# WHAT THIS TASK INVOLVES
The complete data, repeated exactly, should form your response.

═════ DATA IN THIS EXERCISE

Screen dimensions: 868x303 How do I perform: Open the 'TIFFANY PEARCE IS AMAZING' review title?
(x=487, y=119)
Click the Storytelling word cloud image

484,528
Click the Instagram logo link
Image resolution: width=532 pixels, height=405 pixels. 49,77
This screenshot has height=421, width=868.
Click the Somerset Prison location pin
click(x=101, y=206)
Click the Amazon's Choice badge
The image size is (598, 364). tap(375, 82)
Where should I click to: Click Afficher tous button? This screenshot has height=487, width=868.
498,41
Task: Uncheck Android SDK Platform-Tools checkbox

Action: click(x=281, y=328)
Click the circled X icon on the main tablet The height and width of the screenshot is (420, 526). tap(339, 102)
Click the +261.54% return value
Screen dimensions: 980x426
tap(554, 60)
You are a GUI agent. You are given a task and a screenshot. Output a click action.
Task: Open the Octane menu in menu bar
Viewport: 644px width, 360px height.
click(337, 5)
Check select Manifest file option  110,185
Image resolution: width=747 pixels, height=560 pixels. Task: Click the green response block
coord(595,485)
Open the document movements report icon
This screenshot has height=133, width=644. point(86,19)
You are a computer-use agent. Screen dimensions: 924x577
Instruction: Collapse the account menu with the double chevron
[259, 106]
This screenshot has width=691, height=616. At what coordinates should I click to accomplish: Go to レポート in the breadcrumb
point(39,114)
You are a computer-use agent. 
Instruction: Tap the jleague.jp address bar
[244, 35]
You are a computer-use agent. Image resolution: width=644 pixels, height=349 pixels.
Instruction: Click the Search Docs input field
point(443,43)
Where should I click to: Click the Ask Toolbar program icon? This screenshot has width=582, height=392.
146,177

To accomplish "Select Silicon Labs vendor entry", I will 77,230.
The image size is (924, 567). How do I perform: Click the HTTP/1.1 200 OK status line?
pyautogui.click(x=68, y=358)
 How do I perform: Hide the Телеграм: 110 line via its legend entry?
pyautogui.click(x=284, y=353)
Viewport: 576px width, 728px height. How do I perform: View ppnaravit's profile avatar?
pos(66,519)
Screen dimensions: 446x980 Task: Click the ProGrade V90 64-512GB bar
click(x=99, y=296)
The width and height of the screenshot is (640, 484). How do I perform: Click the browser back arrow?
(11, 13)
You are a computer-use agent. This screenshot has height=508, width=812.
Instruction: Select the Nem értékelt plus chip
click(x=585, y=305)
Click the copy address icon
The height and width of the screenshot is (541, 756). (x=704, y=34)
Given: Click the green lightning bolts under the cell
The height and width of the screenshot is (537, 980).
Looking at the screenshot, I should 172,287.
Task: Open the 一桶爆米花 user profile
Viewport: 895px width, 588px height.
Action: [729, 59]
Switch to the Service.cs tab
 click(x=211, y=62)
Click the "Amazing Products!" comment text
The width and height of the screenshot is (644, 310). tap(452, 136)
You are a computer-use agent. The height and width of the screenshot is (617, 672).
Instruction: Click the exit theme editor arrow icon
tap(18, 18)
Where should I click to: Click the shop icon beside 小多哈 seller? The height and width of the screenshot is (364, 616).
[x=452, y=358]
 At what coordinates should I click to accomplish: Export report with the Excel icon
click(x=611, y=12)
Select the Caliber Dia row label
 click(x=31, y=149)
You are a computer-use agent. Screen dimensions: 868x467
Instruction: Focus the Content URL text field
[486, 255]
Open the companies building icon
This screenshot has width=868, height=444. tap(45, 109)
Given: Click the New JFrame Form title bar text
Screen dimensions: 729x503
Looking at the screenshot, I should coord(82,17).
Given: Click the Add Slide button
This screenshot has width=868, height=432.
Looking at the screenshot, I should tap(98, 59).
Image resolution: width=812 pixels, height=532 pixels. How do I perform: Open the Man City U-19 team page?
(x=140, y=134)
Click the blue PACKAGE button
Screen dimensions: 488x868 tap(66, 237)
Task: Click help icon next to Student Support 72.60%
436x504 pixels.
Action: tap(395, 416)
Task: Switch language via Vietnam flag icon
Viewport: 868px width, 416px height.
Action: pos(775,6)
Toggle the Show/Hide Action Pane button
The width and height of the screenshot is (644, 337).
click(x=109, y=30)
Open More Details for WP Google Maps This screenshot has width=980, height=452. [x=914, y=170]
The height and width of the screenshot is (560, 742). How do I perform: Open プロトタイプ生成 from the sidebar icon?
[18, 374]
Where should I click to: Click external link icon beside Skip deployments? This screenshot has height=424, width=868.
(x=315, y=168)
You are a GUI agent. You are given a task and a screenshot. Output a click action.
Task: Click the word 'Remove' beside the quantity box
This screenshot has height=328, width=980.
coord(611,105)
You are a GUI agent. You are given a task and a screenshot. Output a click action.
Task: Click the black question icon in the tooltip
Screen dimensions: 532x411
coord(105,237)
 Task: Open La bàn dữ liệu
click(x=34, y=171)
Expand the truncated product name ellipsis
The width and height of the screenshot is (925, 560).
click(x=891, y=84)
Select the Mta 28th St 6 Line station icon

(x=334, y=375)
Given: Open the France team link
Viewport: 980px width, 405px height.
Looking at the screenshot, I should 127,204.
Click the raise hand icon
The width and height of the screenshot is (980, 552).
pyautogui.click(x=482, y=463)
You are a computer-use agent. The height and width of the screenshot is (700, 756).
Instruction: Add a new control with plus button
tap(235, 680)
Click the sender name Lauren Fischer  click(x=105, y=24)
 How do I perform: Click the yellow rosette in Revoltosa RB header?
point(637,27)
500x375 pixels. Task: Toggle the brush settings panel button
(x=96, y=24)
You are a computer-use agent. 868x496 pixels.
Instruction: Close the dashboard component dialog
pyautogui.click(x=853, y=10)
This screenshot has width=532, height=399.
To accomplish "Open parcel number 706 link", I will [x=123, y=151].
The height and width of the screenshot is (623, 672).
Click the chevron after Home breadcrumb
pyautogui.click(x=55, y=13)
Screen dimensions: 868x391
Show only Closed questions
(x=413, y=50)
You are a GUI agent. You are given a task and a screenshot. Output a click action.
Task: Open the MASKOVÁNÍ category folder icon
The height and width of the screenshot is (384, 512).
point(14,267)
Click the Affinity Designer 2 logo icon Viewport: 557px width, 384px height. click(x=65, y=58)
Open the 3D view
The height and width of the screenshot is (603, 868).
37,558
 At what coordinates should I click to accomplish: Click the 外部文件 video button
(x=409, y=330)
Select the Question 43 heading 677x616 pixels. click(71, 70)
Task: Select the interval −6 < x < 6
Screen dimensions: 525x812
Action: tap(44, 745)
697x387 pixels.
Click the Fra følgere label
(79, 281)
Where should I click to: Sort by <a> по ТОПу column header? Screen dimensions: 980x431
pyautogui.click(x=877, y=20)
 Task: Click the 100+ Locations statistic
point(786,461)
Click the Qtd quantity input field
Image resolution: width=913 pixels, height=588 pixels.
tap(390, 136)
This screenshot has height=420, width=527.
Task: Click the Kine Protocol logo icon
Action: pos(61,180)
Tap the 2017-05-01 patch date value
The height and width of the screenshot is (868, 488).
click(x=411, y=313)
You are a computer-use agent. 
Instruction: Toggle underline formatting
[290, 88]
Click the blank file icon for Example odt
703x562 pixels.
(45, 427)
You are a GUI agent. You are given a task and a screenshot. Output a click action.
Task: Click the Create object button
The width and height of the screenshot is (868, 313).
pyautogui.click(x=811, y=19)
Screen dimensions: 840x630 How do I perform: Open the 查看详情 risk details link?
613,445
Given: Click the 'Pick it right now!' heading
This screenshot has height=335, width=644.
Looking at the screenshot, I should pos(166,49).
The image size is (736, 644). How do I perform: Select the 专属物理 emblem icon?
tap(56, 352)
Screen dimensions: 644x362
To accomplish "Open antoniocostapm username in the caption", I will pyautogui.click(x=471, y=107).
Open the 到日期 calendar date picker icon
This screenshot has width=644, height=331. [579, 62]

══════════

# RESPONSE TO THIS EXERCISE
Screen dimensions: 868x303 How do I perform: Open the 'TIFFANY PEARCE IS AMAZING' review title?
(x=487, y=119)
Click the Storytelling word cloud image

484,528
Click the Instagram logo link
Image resolution: width=532 pixels, height=405 pixels. 49,77
This screenshot has height=421, width=868.
Click the Somerset Prison location pin
click(x=101, y=206)
Click the Amazon's Choice badge
The image size is (598, 364). tap(375, 82)
Where should I click to: Click Afficher tous button? This screenshot has height=487, width=868.
498,41
Task: Uncheck Android SDK Platform-Tools checkbox

Action: click(x=281, y=328)
Click the circled X icon on the main tablet The height and width of the screenshot is (420, 526). tap(339, 102)
Click the +261.54% return value
Screen dimensions: 980x426
tap(554, 60)
You are a GUI agent. You are given a task and a screenshot. Output a click action.
Task: Open the Octane menu in menu bar
Viewport: 644px width, 360px height.
click(337, 5)
Check select Manifest file option  110,185
Image resolution: width=747 pixels, height=560 pixels. Task: Click the green response block
coord(595,485)
Open the document movements report icon
This screenshot has height=133, width=644. point(86,19)
You are a computer-use agent. Screen dimensions: 924x577
Instruction: Collapse the account menu with the double chevron
[259, 106]
This screenshot has width=691, height=616. At what coordinates should I click to accomplish: Go to レポート in the breadcrumb
point(39,114)
You are a computer-use agent. 
Instruction: Tap the jleague.jp address bar
[244, 35]
You are a computer-use agent. Image resolution: width=644 pixels, height=349 pixels.
Instruction: Click the Search Docs input field
point(443,43)
Where should I click to: Click the Ask Toolbar program icon? This screenshot has width=582, height=392.
146,177

To accomplish "Select Silicon Labs vendor entry", I will 77,230.
The image size is (924, 567). How do I perform: Click the HTTP/1.1 200 OK status line?
pyautogui.click(x=68, y=358)
 How do I perform: Hide the Телеграм: 110 line via its legend entry?
pyautogui.click(x=284, y=353)
Viewport: 576px width, 728px height. How do I perform: View ppnaravit's profile avatar?
pos(66,519)
Screen dimensions: 446x980 Task: Click the ProGrade V90 64-512GB bar
click(x=99, y=296)
The width and height of the screenshot is (640, 484). How do I perform: Click the browser back arrow?
(11, 13)
You are a computer-use agent. This screenshot has height=508, width=812.
Instruction: Select the Nem értékelt plus chip
click(x=585, y=305)
Click the copy address icon
The height and width of the screenshot is (541, 756). (x=704, y=34)
Given: Click the green lightning bolts under the cell
The height and width of the screenshot is (537, 980).
Looking at the screenshot, I should 172,287.
Task: Open the 一桶爆米花 user profile
Viewport: 895px width, 588px height.
Action: [729, 59]
Switch to the Service.cs tab
 click(x=211, y=62)
Click the "Amazing Products!" comment text
The width and height of the screenshot is (644, 310). tap(452, 136)
You are a computer-use agent. The height and width of the screenshot is (617, 672).
Instruction: Click the exit theme editor arrow icon
tap(18, 18)
Where should I click to: Click the shop icon beside 小多哈 seller? The height and width of the screenshot is (364, 616).
[x=452, y=358]
 At what coordinates should I click to accomplish: Export report with the Excel icon
click(x=611, y=12)
Select the Caliber Dia row label
 click(x=31, y=149)
You are a computer-use agent. Screen dimensions: 868x467
Instruction: Focus the Content URL text field
[486, 255]
Open the companies building icon
This screenshot has width=868, height=444. tap(45, 109)
Given: Click the New JFrame Form title bar text
Screen dimensions: 729x503
Looking at the screenshot, I should coord(82,17).
Given: Click the Add Slide button
This screenshot has width=868, height=432.
Looking at the screenshot, I should tap(98, 59).
Image resolution: width=812 pixels, height=532 pixels. How do I perform: Open the Man City U-19 team page?
(x=140, y=134)
Click the blue PACKAGE button
Screen dimensions: 488x868 tap(66, 237)
Task: Click help icon next to Student Support 72.60%
436x504 pixels.
Action: tap(395, 416)
Task: Switch language via Vietnam flag icon
Viewport: 868px width, 416px height.
Action: pos(775,6)
Toggle the Show/Hide Action Pane button
The width and height of the screenshot is (644, 337).
click(x=109, y=30)
Open More Details for WP Google Maps This screenshot has width=980, height=452. [x=914, y=170]
The height and width of the screenshot is (560, 742). How do I perform: Open プロトタイプ生成 from the sidebar icon?
[18, 374]
Where should I click to: Click external link icon beside Skip deployments? This screenshot has height=424, width=868.
(x=315, y=168)
You are a GUI agent. You are given a task and a screenshot. Output a click action.
Task: Click the word 'Remove' beside the quantity box
This screenshot has height=328, width=980.
coord(611,105)
You are a GUI agent. You are given a task and a screenshot. Output a click action.
Task: Click the black question icon in the tooltip
Screen dimensions: 532x411
coord(105,237)
 Task: Open La bàn dữ liệu
click(x=34, y=171)
Expand the truncated product name ellipsis
The width and height of the screenshot is (925, 560).
click(x=891, y=84)
Select the Mta 28th St 6 Line station icon

(x=334, y=375)
Given: Open the France team link
Viewport: 980px width, 405px height.
Looking at the screenshot, I should 127,204.
Click the raise hand icon
The width and height of the screenshot is (980, 552).
pyautogui.click(x=482, y=463)
You are a computer-use agent. The height and width of the screenshot is (700, 756).
Instruction: Add a new control with plus button
tap(235, 680)
Click the sender name Lauren Fischer  click(x=105, y=24)
 How do I perform: Click the yellow rosette in Revoltosa RB header?
point(637,27)
500x375 pixels. Task: Toggle the brush settings panel button
(x=96, y=24)
You are a computer-use agent. 868x496 pixels.
Instruction: Close the dashboard component dialog
pyautogui.click(x=853, y=10)
This screenshot has width=532, height=399.
To accomplish "Open parcel number 706 link", I will [x=123, y=151].
The height and width of the screenshot is (623, 672).
Click the chevron after Home breadcrumb
pyautogui.click(x=55, y=13)
Screen dimensions: 868x391
Show only Closed questions
(x=413, y=50)
You are a GUI agent. You are given a task and a screenshot. Output a click action.
Task: Open the MASKOVÁNÍ category folder icon
The height and width of the screenshot is (384, 512).
point(14,267)
Click the Affinity Designer 2 logo icon Viewport: 557px width, 384px height. click(x=65, y=58)
Open the 3D view
The height and width of the screenshot is (603, 868).
37,558
 At what coordinates should I click to accomplish: Click the 外部文件 video button
(x=409, y=330)
Select the Question 43 heading 677x616 pixels. click(71, 70)
Task: Select the interval −6 < x < 6
Screen dimensions: 525x812
Action: tap(44, 745)
697x387 pixels.
Click the Fra følgere label
(79, 281)
Where should I click to: Sort by <a> по ТОПу column header? Screen dimensions: 980x431
pyautogui.click(x=877, y=20)
 Task: Click the 100+ Locations statistic
point(786,461)
Click the Qtd quantity input field
Image resolution: width=913 pixels, height=588 pixels.
tap(390, 136)
This screenshot has height=420, width=527.
Task: Click the Kine Protocol logo icon
Action: pos(61,180)
Tap the 2017-05-01 patch date value
The height and width of the screenshot is (868, 488).
click(x=411, y=313)
You are a computer-use agent. 
Instruction: Toggle underline formatting
[290, 88]
Click the blank file icon for Example odt
703x562 pixels.
(45, 427)
You are a GUI agent. You are given a task and a screenshot. Output a click action.
Task: Click the Create object button
The width and height of the screenshot is (868, 313).
pyautogui.click(x=811, y=19)
Screen dimensions: 840x630 How do I perform: Open the 查看详情 risk details link?
613,445
Given: Click the 'Pick it right now!' heading
This screenshot has height=335, width=644.
Looking at the screenshot, I should pos(166,49).
The image size is (736, 644). How do I perform: Select the 专属物理 emblem icon?
tap(56, 352)
Screen dimensions: 644x362
To accomplish "Open antoniocostapm username in the caption", I will pyautogui.click(x=471, y=107).
Open the 到日期 calendar date picker icon
This screenshot has width=644, height=331. [579, 62]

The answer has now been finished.